A garça inusitada
[Crônica de 28 de setembro de 2009]
Dia frio, de inverno maluco, com névoa forte e muita umidade. Dia que dá vontade de não sair da cama. Passar o dia no quarto, enrolando feito croquete ou massa de pastel. Dia ideal para algum congressista sugerir acabar em pizza os resultados da apuração de mais um escândalo que não precisa ser apurado, porque é evidente.
De repente, ela entra no ângulo de visão. Inesperada, surge a sua esquerda, no voo longo, com as pernas para trás, formando um desenho estranho no contraponto da nuvem cinza encurtando o horizonte. Fora de tempo e do tempo, a garça corta o céu passando em cima da Ponte da Cidade Universitária, como se estivesse em pleno verão.
O frio parece que não a afeta e o dia cinza é apenas uma circunstância da vida. Para ela é indiferente. Tanto faz o frio e o cinza. Ela voa amplo, seguindo o rumo do rio, vinda de Santo Amaro em direção ao Tietê. Não tem lógica uma garça cruzar os céus de São Paulo. Não tem lógica existir garça na cidade de São Paulo.

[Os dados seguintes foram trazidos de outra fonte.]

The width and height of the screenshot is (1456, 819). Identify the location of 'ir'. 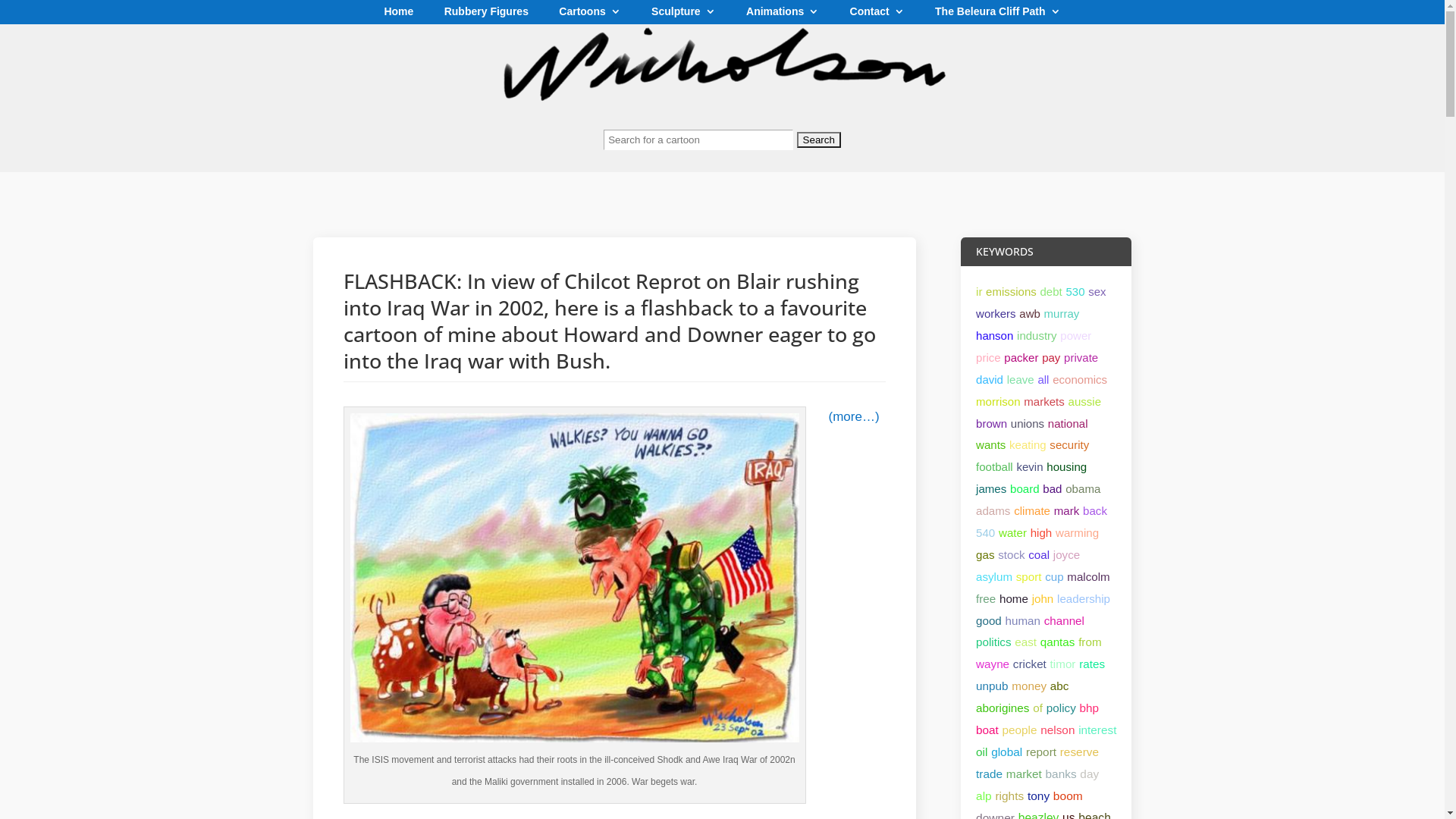
(979, 291).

No entanto, ela é real. Está lá. Não é miragem, nem ilusão. A garça voa por cima da ponte, às oito horas de uma manhã de inverno. Como este voo seria interpretado pelos adivinhos antigos é outra conversa.

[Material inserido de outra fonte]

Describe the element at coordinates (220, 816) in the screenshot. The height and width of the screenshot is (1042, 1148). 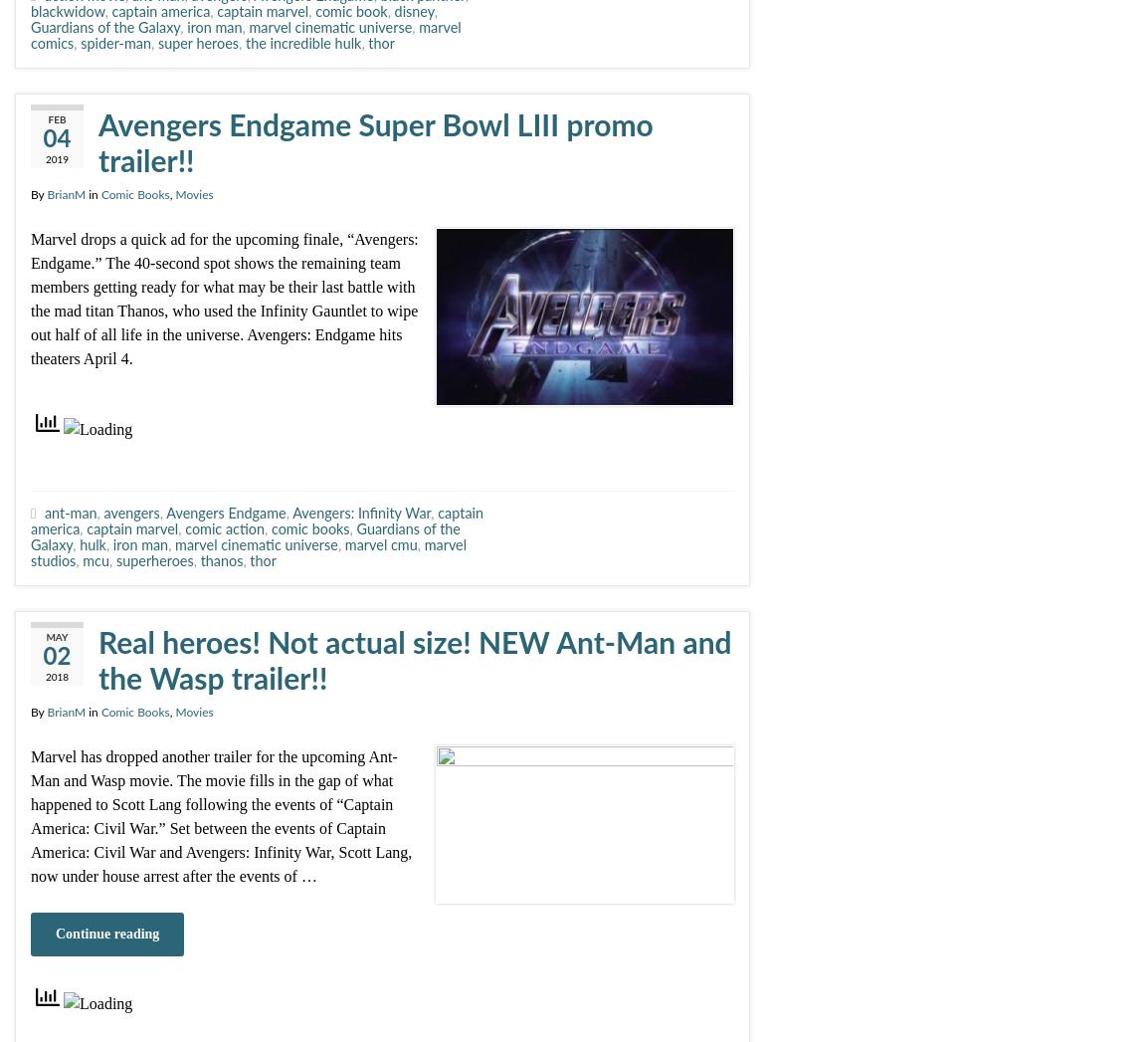
I see `'Marvel has dropped another trailer for the upcoming Ant-Man and Wasp movie. The movie fills in the gap of what happened to Scott Lang following the events of “Captain America: Civil War.” Set between the events of Captain America: Civil War and Avengers: Infinity War, Scott Lang, now under house arrest after the events of …'` at that location.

Que leitura faria um druida, ou uma pitonisa grega ninguém sabe. Como não se sabe o que diria um faquir, um xamã, ou um curandeiro tupi.
Por outro lado, é melhor ficar na ignorância. Não saber, nem querer saber. Vai que o voo da garça seja mais que o voo de uma garça e traga escondidos sinais apocalípticos. Com certeza, é melhor não saber.